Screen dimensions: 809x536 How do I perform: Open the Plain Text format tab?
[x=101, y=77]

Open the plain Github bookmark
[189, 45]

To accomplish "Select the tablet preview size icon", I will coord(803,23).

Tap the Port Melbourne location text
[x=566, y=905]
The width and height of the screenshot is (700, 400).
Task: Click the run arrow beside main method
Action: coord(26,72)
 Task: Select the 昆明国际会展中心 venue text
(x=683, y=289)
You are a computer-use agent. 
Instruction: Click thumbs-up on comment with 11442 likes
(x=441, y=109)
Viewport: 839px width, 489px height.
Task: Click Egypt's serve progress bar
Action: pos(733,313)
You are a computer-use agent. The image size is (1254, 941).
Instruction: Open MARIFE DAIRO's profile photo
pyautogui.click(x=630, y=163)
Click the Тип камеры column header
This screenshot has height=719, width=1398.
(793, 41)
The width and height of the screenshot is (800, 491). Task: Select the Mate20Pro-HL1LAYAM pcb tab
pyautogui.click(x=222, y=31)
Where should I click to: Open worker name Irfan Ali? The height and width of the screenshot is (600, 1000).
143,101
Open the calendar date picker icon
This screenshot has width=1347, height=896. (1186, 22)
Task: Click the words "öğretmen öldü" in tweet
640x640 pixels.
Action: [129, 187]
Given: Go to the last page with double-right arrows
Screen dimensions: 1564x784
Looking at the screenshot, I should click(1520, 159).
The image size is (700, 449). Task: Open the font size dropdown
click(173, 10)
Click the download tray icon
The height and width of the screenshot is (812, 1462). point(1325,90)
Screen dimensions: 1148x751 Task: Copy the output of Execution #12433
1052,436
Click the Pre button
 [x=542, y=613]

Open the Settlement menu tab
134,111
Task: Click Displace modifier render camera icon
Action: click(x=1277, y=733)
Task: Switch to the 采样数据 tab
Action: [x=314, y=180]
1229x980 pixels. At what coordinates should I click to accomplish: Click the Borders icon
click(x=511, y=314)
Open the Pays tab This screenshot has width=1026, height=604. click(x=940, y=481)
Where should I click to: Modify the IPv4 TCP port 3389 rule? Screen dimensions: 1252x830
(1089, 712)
──────
Aim of the exercise
Render every one of the lines above as a JSON list of strings, one string per line, omitting blank lines.

Task result
[
  "Screen dimensions: 809x536 How do I perform: Open the Plain Text format tab?",
  "[x=101, y=77]",
  "Open the plain Github bookmark",
  "[189, 45]",
  "To accomplish \"Select the tablet preview size icon\", I will coord(803,23).",
  "Tap the Port Melbourne location text",
  "[x=566, y=905]",
  "The width and height of the screenshot is (700, 400).",
  "Task: Click the run arrow beside main method",
  "Action: coord(26,72)",
  " Task: Select the 昆明国际会展中心 venue text",
  "(x=683, y=289)",
  "You are a computer-use agent. ",
  "Instruction: Click thumbs-up on comment with 11442 likes",
  "(x=441, y=109)",
  "Viewport: 839px width, 489px height.",
  "Task: Click Egypt's serve progress bar",
  "Action: pos(733,313)",
  "You are a computer-use agent. The image size is (1254, 941).",
  "Instruction: Open MARIFE DAIRO's profile photo",
  "pyautogui.click(x=630, y=163)",
  "Click the Тип камеры column header",
  "This screenshot has height=719, width=1398.",
  "(793, 41)",
  "The width and height of the screenshot is (800, 491). Task: Select the Mate20Pro-HL1LAYAM pcb tab",
  "pyautogui.click(x=222, y=31)",
  "Where should I click to: Open worker name Irfan Ali? The height and width of the screenshot is (600, 1000).",
  "143,101",
  "Open the calendar date picker icon",
  "This screenshot has width=1347, height=896. (1186, 22)",
  "Task: Click the words \"öğretmen öldü\" in tweet",
  "640x640 pixels.",
  "Action: [129, 187]",
  "Given: Go to the last page with double-right arrows",
  "Screen dimensions: 1564x784",
  "Looking at the screenshot, I should click(1520, 159).",
  "The image size is (700, 449). Task: Open the font size dropdown",
  "click(173, 10)",
  "Click the download tray icon",
  "The height and width of the screenshot is (812, 1462). point(1325,90)",
  "Screen dimensions: 1148x751 Task: Copy the output of Execution #12433",
  "1052,436",
  "Click the Pre button",
  " [x=542, y=613]",
  "Open the Settlement menu tab",
  "134,111",
  "Task: Click Displace modifier render camera icon",
  "Action: click(x=1277, y=733)",
  "Task: Switch to the 采样数据 tab",
  "Action: [x=314, y=180]",
  "1229x980 pixels. At what coordinates should I click to accomplish: Click the Borders icon",
  "click(x=511, y=314)",
  "Open the Pays tab This screenshot has width=1026, height=604. click(x=940, y=481)",
  "Where should I click to: Modify the IPv4 TCP port 3389 rule? Screen dimensions: 1252x830",
  "(1089, 712)"
]